The Stiglitz Report is silent. If we are looking for an
Economic Stabilisation Theorem, we need to look elsewhere. A starting
point would be to take a close look at the points of tension in the
market economy. Some of these are schematically illustrate in Figure
Asset prices rise as productivity raises returns in the land market,
causing banks to expand the supply of credit. This further raises land
prices, which (under the current fiscal policy regime) drives prices
to heights that are beyond affordability for many people and firms.
What would happen if, instead, the good externalities that surface as
rents were treated as public revenue? The threat of internal shocks is
neutralised. The incentive to speculate in land is removed (negative
feed-back). Instead, the extra revenue is channelled into social
infrastructure, which gives a further upward twist to productivity.

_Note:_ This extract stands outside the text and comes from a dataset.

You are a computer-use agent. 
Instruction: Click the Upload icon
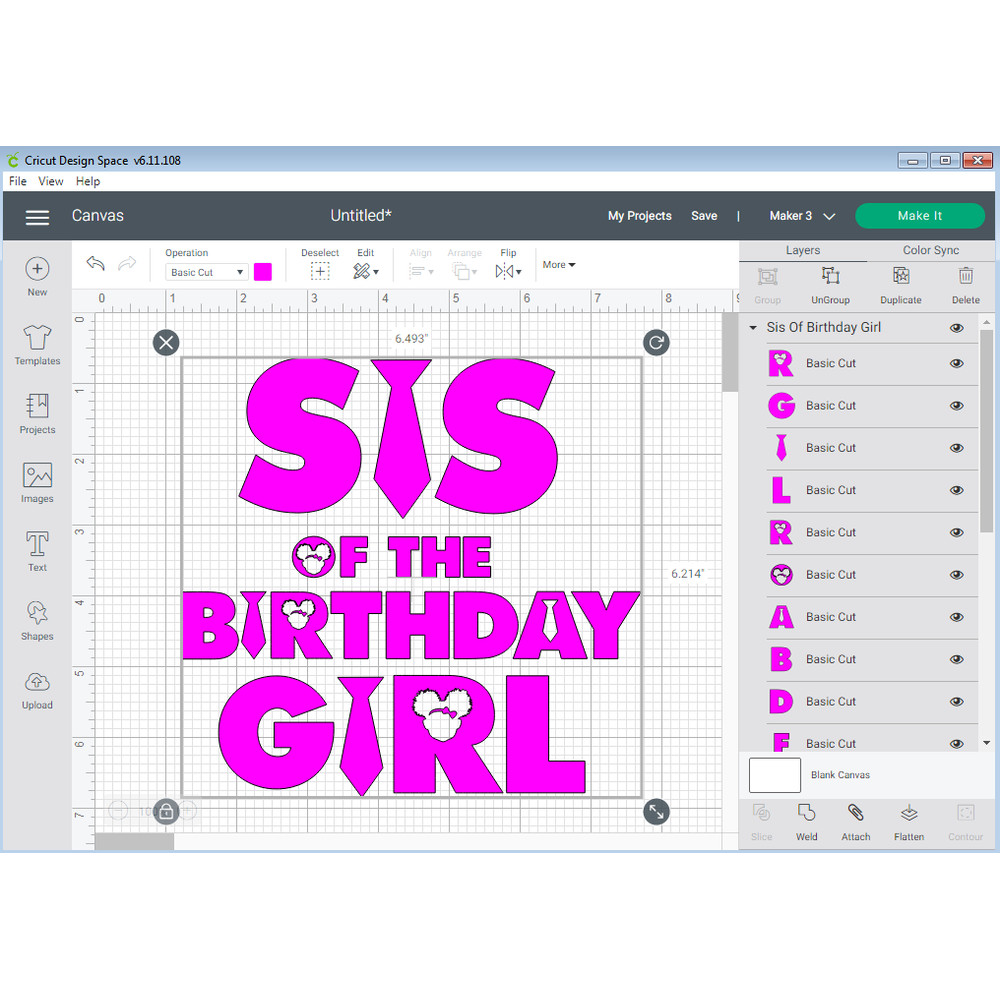37,688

The economy is on a virtuous growth cycle.
Bereft of an awareness of this process, it was not possible for The
Stiglitz Report to deliver anything but recommendations that
happen to suit those who continue to live off the rents produced by
the value-adding population. The Producer economy will continue to
suffer violent swings (positive feed-backs) if rent-seekers are free
appropriate the increments of new income added to the economy.
The productive economy needs a mechanism for re-balancing itself, at
higher planes of income to secure evolutionary progress. Negative
feedbacks are positive inducements to qualitative advances in
lifestyles. People may opt to work less, at current levels of material
income, rather than accumulate more tangible wealth. This is the
trade-off in the pursuit of leisure and aesthetic wealth, which is the
mark of a civilisation when everyone is free to engage in this
process. How might the Stiglitz experts have led themselves to
more profound conclusions? One route would have been through a deeper
examination of cases of recent boom/busts. One such example is the
Asian crisis of 1997, to which they had drawn attention.
The Asian Crisis
The low interest rate policy promoted by Alan Greenspan (then
Chairman of the US Federal Reserve), in part to combat the Asian
crisis, created the flow of "hot money" into the property
markets of countries like Thailand, Indonesia and the Philippines.

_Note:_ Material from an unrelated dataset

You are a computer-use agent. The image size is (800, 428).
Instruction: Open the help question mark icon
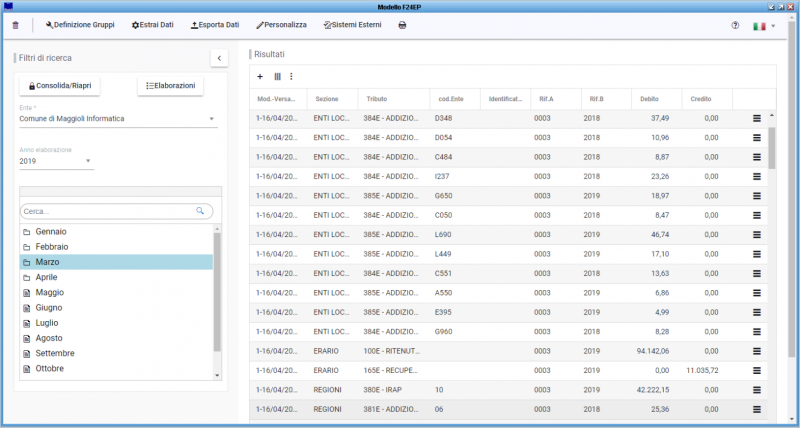(735, 24)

Real estate prices rose to levels that became unsupportable. They had
one direction only in which to move - downwards. Focusing on this
case, the Stiglitz experts could have asked two questions:
1. Would the incentives that attracted the hot money
speculators have been diminished if the Asian banking system was
more tightly regulated (complying, say, with the notions now being
touted for controls over banks in Wall Street and the City of
To answer that question it would have been necessary to evaluated the
rates of return from the continuation of property speculation after
allowing for the cost effects of greater oversight in that region's
financial sector. As land prices can rise at annual rates achieving
30% and more, there is a high probability that tighter regulation of
lending would not have deterred the practices that are adopted by
banks that fuel property booms.
2. If Asia's governments had applied the Henry George
Theorem, so that a rise in land and resource rents would have
benefited the public sector, would that have moderated the direction
of capital flows?
We suggest that the people of Asia would now be richer for having
bypassed the boom that led some of their countries into busts and the
arms of the IMF. If Western investors could not extract high returns
from Asian property, would they have invested their money in
productive enterprises within their home economies? The answer, again,
depends on the nature of the fiscal incentives within the
Japan's Lost Decade
In my view, on the basis of current policies recommended for the
financial sector, the economies of Europe and North America will
endure the fate suffered by Japan in the years following its last
land-led asset bubble.
Figure 3 tracks land prices in the run-up to the bubble's peak, and
the social trauma that followed. To try and escape that economic
depletion, successive governments resorted to a monetary policy of low
interest rates and the protection of banks (by refusing to write-off
the bad loans to the property market 
). The result was protracted economic losses with substantial negative
effects on the quality of people's lives. This included the
dismantling of the lifetime employment arrangement that had hitherto
been practised by many successful corporations.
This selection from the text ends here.